Microsoft zieht als erstes großes Unternehmen Geschäft aus Deutschland unter Hinweis auf die vielen Patentverfahren vor deutschen Gerichten ab. Die europäische Distributionszentrale werde in die Niederlande umziehen, gab der Windows-Konzern bekannt. Bislang nutzt Microsoft dafür den Logistik-Dienstleister Arvato, der zum Bertelsmann-Konzern gehört. An dem Standort in Nordrhein-Westfalen werden diverse Microsoft-Produkte von Software bis zu Xbox-Konsolen umgeschlagen.

Microsoft begründete die Entscheidung ausdrücklich mit dem Patentkonflikt mit dem Handy-Hersteller Motorola. Microsoft sei mit den Diensten von Arvato sehr zufrieden. Aber das Risiko, dass als Folge eines verlorenen Patentverfahrens Produkte in Deutschland festgehalten würden, sei zu groß. Von der Verlagerung des Logistik-Standorts sind rund 50 Beschäftigte bei Arvato betroffen. Die Bertelsmann-Tochter wollte keine Stellung nehmen.

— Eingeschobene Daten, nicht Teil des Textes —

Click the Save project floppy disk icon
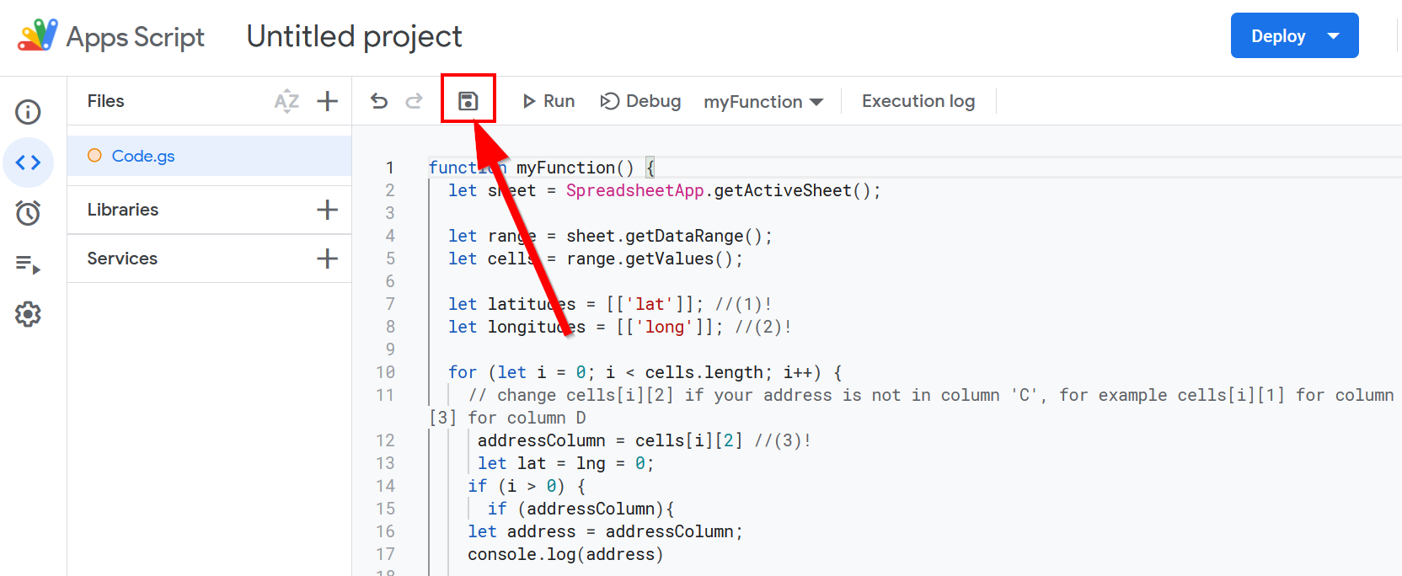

Microsoft ist mit Motorola mehrere Verfahren in Deutschland verwickelt. Unter anderem wirft eine Motorola-Tochter dem Windows-Konzern vor dem Landgericht Mannheim die Verletzung von Patenten für den Videokompressionsstandard H.264 vor. Das Kodierungssystem kommt in Programmen und Geräten von Microsoft zum Einsatz. Ein Urteil in dem Verfahren wird am 17. April erwartet.

Deutschland ist in den vergangenen Monaten zu einem zentralen Schauplatz der Patentkonflikte in der Technologiebranche geworden. Es laufen diverse Prozesse in Mannheim, München und Düsseldorf zwischen großen Unternehmen wie Apple, Samsung, Microsoft, Motorola oder HTC.